Sunday, 30 December 2018

DONE FOR 2018!


Today is December 30 – one day left before 2018 ends.
It’s the time of the year in which I have to reflect on what transpired for the past 12 months.
First, I got back to teaching. There was a little setback though like flying to Oman again for my 3rd exit but thanks God because after a while I finally got my residence visa. My career was finally settling down after a long wait and a series of unfortunate events, and I was happy because I was starting a new chapter in my profession.
Second, I dealt with kids - Grades 3, 4 5 and 6 and I couldn’t be more excited than to work with young people. I had to adjust for sure especially with instruction, lesson pace and classroom management. It was all about extending my patience and being more sensitive, open and accommodating to them. It was a very different environment compared to teaching in junior and senior high school but it taught me to be a parent and for that, it opened the idea that yes, I want to have my own family especially my own children. I guess being immersed in elementary had made me very emotional and to always put myself into others’ shoes. It is positive but it also made me choose others over myself.
Third, I had been active in church for the first few months. I was able to join National Conference, Singolympics , household and other activities. I was growing up, becoming nicer, being more comfortable with the community, my faith was becoming stronger but then, I became busy with work and was always stressed and I forgot about my promise to God.
Fourth, when I forgot my Godly promise, I started committing more sins. I became engrossed with associating myself with guys. I dated several guys from social media apps and it was devastating. I really wanted to have a boyfriend and I believed that I could find it on my own.
Heartbreaks:
Filipino friend. It lasted for a month. He was courting somebody else then she said yes. He walked away from me.
American guy. It lasted for almost five months through chat. Turned out, he is married. His wife called me.
British guy. It lasted for two months but he was scared of commitment. He blocked me.
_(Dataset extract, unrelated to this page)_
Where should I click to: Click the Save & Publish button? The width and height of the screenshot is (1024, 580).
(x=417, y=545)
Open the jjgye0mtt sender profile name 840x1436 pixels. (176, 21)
Fifth, I lost myself. It started when I met him. I couldn’t even express how heartbreaking our relationship is because I just broke up with him yesterday. The wound is still fresh and I am very unstable and confused about everything that occurred between us. I pushed my boundaries, swallowed my pride and renounced God to be with him. He left me three times but whenever he comes back,  I take him back again and again. I let him hurt me over and over until all was left was a shattered soul.
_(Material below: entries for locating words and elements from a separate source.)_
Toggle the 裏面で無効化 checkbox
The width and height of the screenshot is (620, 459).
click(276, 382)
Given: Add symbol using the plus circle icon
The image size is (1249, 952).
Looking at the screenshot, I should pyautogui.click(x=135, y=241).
And yesterday, I had to decide to free myself from all the pain I’ve been through because I want a healthy and painless relationship. I couldn’t do it anymore. I want my old self, the one that is fun , independent, stress-free, outgoing and productive. I said goodbye for the two of us gently. I couldn’t afford to say it in person, he was genuinely happy and carefree and it would cause me more pain if I saw him hurt. I love him a lot but it is for the both of us; he needs to fix his own issues and I need to learn to love myself and not depend on others for my own happiness.  I was very scared to be hurt for the fourth time by the same person and that fear became greater than my love for him. If he only assured me that he will not leave me again, I could have hold on and stayed. If he held my hand and said his true feelings, my fear could have been washed away.  If he only respected God and my beliefs, it could have been a fresh start. If he only fulfilled his promise to take me out, if he only had been more understanding of my feelings not only just his own condition, if only he admitted his mistakes, if only he apologized, if only he wanted marriage, if  only he said that he loves me while looking straight into my eyes. But no, he never did any of those.  At that point, I decided to choose myself and walking away from him might be the best decision and respect I gave to myself.
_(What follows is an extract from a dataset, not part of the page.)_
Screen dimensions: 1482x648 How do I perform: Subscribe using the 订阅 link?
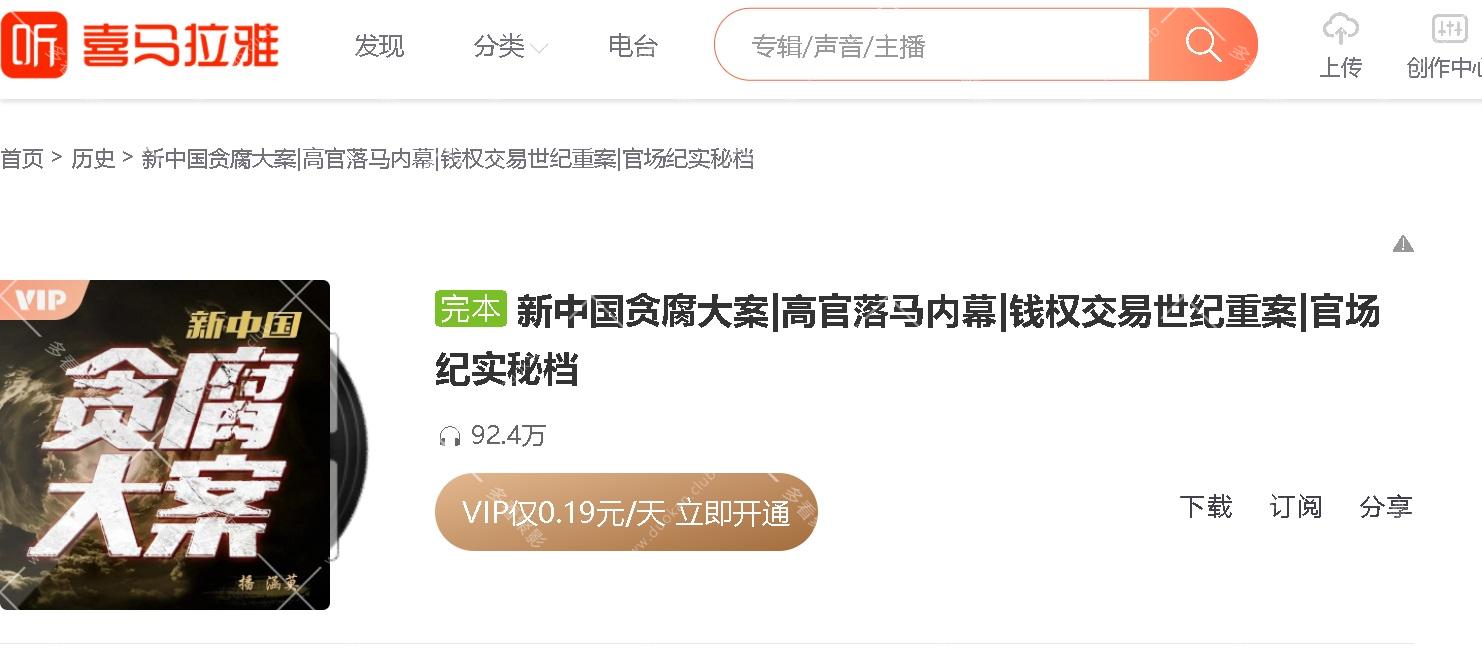coord(1296,507)
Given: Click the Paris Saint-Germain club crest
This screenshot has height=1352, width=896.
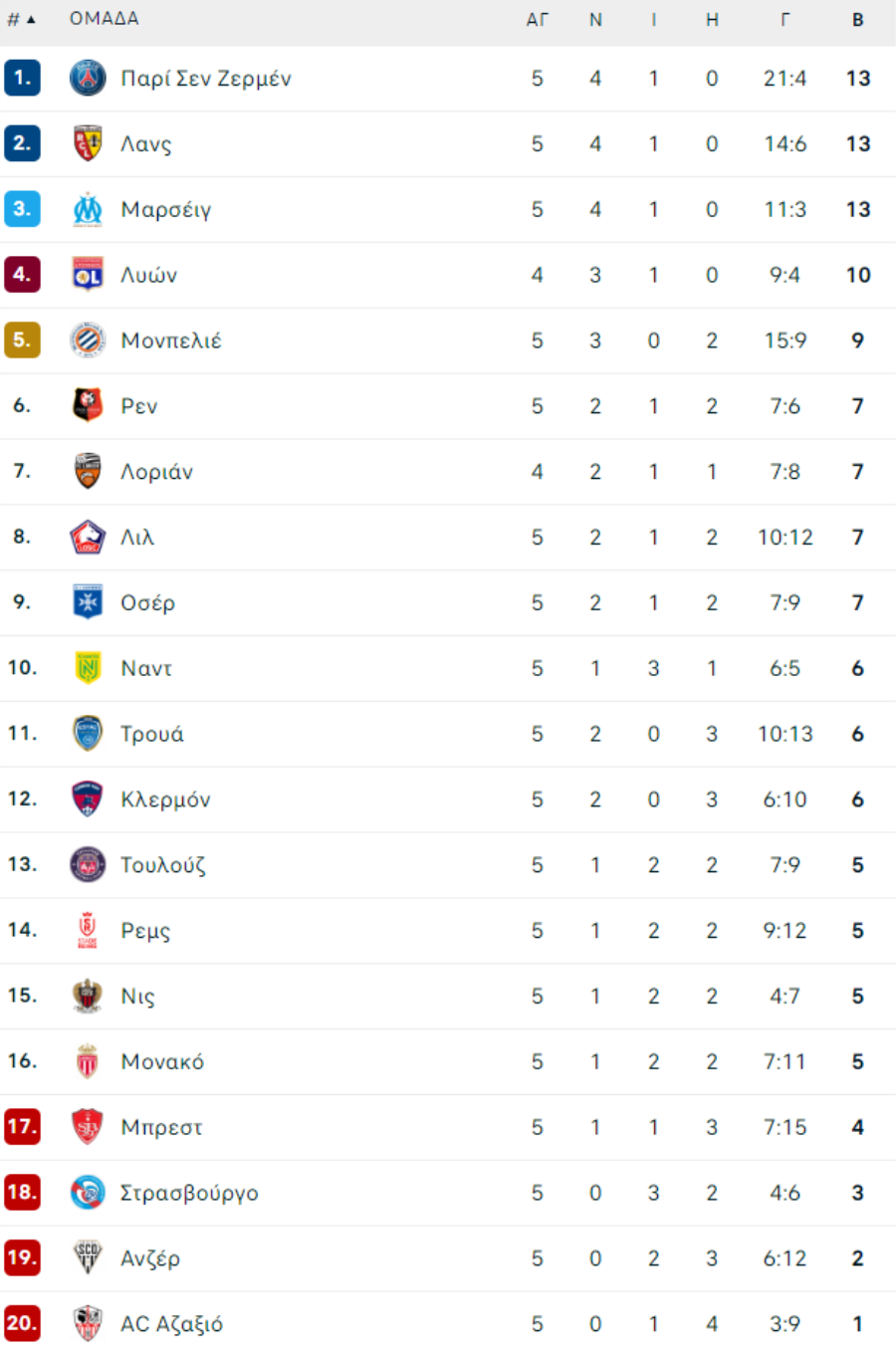Looking at the screenshot, I should pyautogui.click(x=88, y=78).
I know that I am back to zero in terms of moving on. Nevertheless, I don’t regret anything. Last year, I learned to trust God. This year, I untrust Him, it’s my fault though but I want to make it up to Him. Who else do I have to lean on and be open about everything? Also, 2018 taught me love the hard way. I learned that pain and love are similar in terms of breaking you. As of now, I am not seeing myself to be with someone real soon or finding someone for a romantic relationship. Love will find its way to me when I am ready again. I just want to heal, recover, be at peace and focus on work. I lost track again of my goals but that’s why we have chances.

That’s it for 2018. 2019, bring it on!